I’ve seen some amazing cities, got choked up over some museum exhibits, ate some seriously delicious (and delicious-at-the-time-but-not-so-great-later-on) food and successfully found my way into my own Taylor Swift-esque squad.
I originally relegated any thoughts of making new friends to the kids’ table. But life took a turn.
It took a Swiss girl, a Wisconsin boy and a lack of wifi to change my mind about what fun was.
The Amtrak is a rail network that spans the US. And, compared to travelling on a Greyhound bus from Savannah to Atlanta, it’s fucking luxurious. (Sorry mum, but the strong language was absolutely correct and necessary).
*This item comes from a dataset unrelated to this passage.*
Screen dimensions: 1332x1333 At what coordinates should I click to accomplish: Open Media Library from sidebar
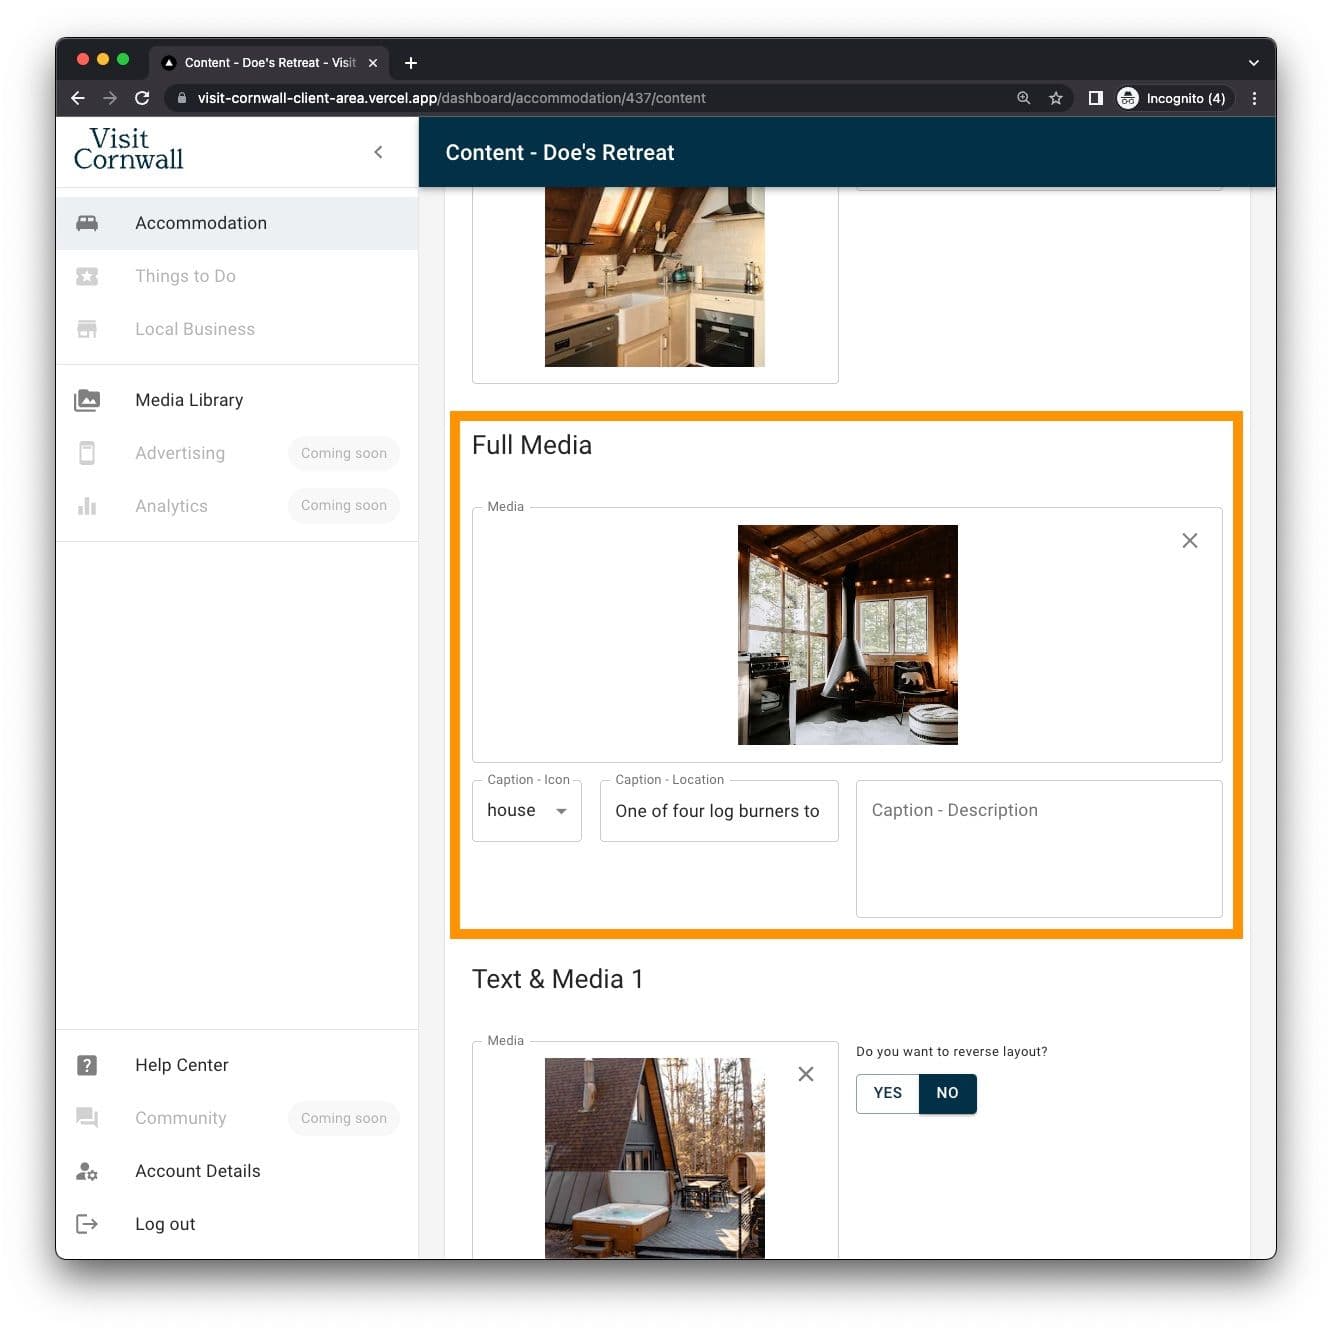(189, 400)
Other than it being like a slow, meandering aeroplane, it has big comfy seats and wifi, so you can shut the curtain on the gorgeous towns you travel through and stream some True Detective instead.
So I thought, hell yes, I’ll catch up on my Facebook newsfeed, read up on some news from home, watch some cat videos and just be anti-social, 21st century-style.
Then. It happened.
Just like Lynyrd Skynyrd’s big wheel kept on turning, so did the wifi search wheel on my iPad.
No connectivity.
The trip was slated as 11 hours.
The humanity.
Now, I could do some stuff, like reading the one, thin magazine that was being passed around like a can of Tooheys at a high school ball after-party, or looking out the window to find the ‘shack-iest shack’ among the woods and cornfields whizzing past the train window.
There was only so many times I could pace up and down the carriage like an animal, so I went up to my tour leader Andy and my Swiss mate Grit and said what I had been dreading: ‘Guys, I’m so sorry, but we’re going to have to talk to each other’.
So we kicked off with that great American game of Two Truths and a Lie.
Andy is a really great guy. I want to keep him in my pocket. But, he’s not just a 25-year-old bloke from Wisconsin (you know that joke ‘how do you know if someone is vegan? Don’t worry, they’ll tell you’, just swap ‘vegan’ for ‘Wisconsin’. He fricken LOVES Wisconsin), he’s equal parts interesting, intelligent and goofy. Yes, I have a massive crush on him.
Andy is the only boy who’s sort of part of our squad. The squad is made up of Morgan, Grit, Katie and myself. We’ve all naturally gravitated toward each other.
As it turns out, Andy has a theory.
It’s a theory of ‘fun’.
He says there are three types of fun.
Type 1: You head to the beach, the ball game, Disneyland, a band. If it goes to plan, the fun is generally imminent and not hard to find.
Type 2: Where the fun finds you although your Type 1 plans turn uncomfortable or unexpectedly off-piste, but not in a dangerous way. You generally look back and think, ‘actually that was awesome’.
Type 3: Where something goes terribly, almost life-threateningly wrong, but you get out of it without being hurt, or hurting anyone else. There is a possibility of harm but you don’t go seeking it out. Like suddenly coming face-to-face with a bear in the woods or finding yourself flung into some rapids in which you narrowly avoid a notorious rock that has previously pulled other kayakers to their deaths thanks to a strong undertow.
Andy says these are the three types of ‘fun’, I see them as three types of making memories and harvesting stories. He says you should aim for a Type 1 experience but, travelling on the wifi-less train, it wasn’t really happening.
Sometimes you don’t realise which ‘type’ is happening until it’s over.
Such as travelling on a wifi-less train and ending up having a hysterically funny – and at times, intensely deep – discussion which stemmed from a game of Two Truths and a Lie.
And not really comprehending how great it was until maybe four days later. Or, while waiting for another train, finding a frisbee in a car park and having an impromptu game of ‘don’t drop it’ for about an hour.
The thing I love about Andy is his way of finding and re-telling stories, something I try to do for a living, and coming up with a really interesting theory about how they find him. Even just explaining the theory leads to storytelling.
I’m going to miss the squad.
But I’m really going to miss that Wisconsin-loving, ridiculously smart, dad-joke goofball Andy.